Muna Barat, Sultrapos.id– Kepala Kantor Pertanahan Kabupaten Muna Barat, Romandhona Setiawan, meninjau langsung pelaksanaan Program Pendaftaran Tanah Sistematis Lengkap (PTSL) di sejumlah desa di Kecamatan Wadaga, Sabtu (4/7/2026). Kunjungan tersebut dilakukan untuk memastikan seluruh tahapan program berjalan lancar, tepat sasaran, dan sesuai dengan rencana.
Dalam peninjauan itu, Romandhona memantau proses pengukuran bidang tanah serta pengumpulan data yuridis yang sedang dilaksanakan oleh petugas di lapangan. Ia memastikan seluruh tim bekerja secara optimal agar target penyelesaian PTSL Tahun 2026 dapat tercapai sesuai jadwal.
Menurut Romandhona, kegiatan monitoring ini merupakan bagian dari upaya percepatan pelaksanaan PTSL sekaligus memastikan pelayanan pertanahan kepada masyarakat berjalan maksimal.
"Kami turun ke lapangan untuk menggali potensi bidang tanah, mendengarkan hambatan dan kendala yang dihadapi petugas, serta menerima langsung masukan dan keluhan masyarakat. Dengan begitu, setiap persoalan dapat segera ditangani agar pelaksanaan PTSL berjalan efektif," ujarnya.
Pada kesempatan tersebut, Romandhona juga mengimbau masyarakat agar memasang patok batas tanah sebelum proses pengukuran dilakukan. Menurutnya, pemasangan patok merupakan kewajiban pemilik tanah sebagai langkah awal untuk memberikan kepastian batas bidang tanah sekaligus mencegah terjadinya sengketa di kemudian hari.

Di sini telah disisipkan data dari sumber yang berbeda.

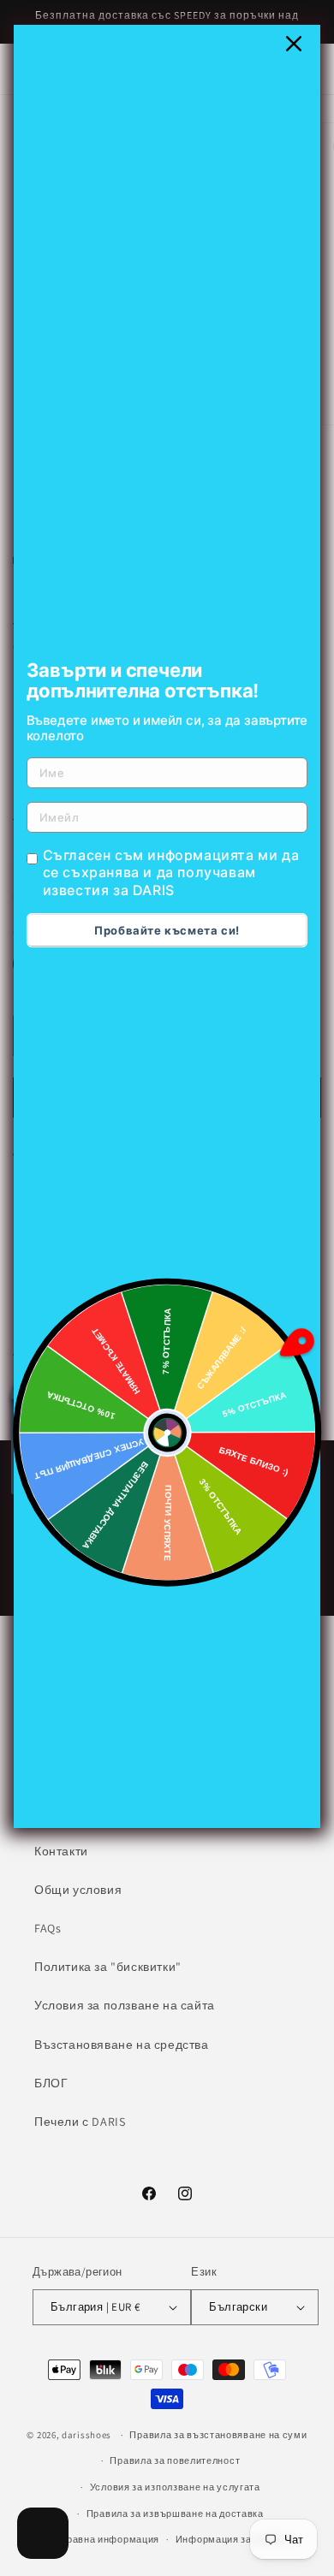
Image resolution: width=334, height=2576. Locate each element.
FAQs (47, 1928)
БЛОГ (51, 2083)
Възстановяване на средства (121, 2044)
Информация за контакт (233, 2539)
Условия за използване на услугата (175, 2487)
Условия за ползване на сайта (124, 2005)
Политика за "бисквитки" (108, 1966)
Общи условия (78, 1889)
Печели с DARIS (79, 2121)
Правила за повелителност (175, 2460)
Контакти (61, 1851)
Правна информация (109, 2539)
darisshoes (86, 2435)
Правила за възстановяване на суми (218, 2435)
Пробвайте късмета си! (167, 930)
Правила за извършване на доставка (175, 2514)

"Memasang patok batas itu wajib agar aset Anda tidak dicaplok dan untuk mencegah sengketa. Gunakan bahan yang kuat seperti beton, pipa besi, atau paralon yang dicor semen. Jangan dipasang secara sepihak. Pastikan batas tanah sudah diketahui dan disetujui oleh pemilik tanah yang berbatasan langsung," tegasnya.
Ia menambahkan, pemasangan patok yang benar akan sangat membantu petugas Kantor Pertanahan dalam melakukan pengukuran sehingga proses penerbitan sertipikat dapat berjalan lebih cepat, akurat, dan efisien.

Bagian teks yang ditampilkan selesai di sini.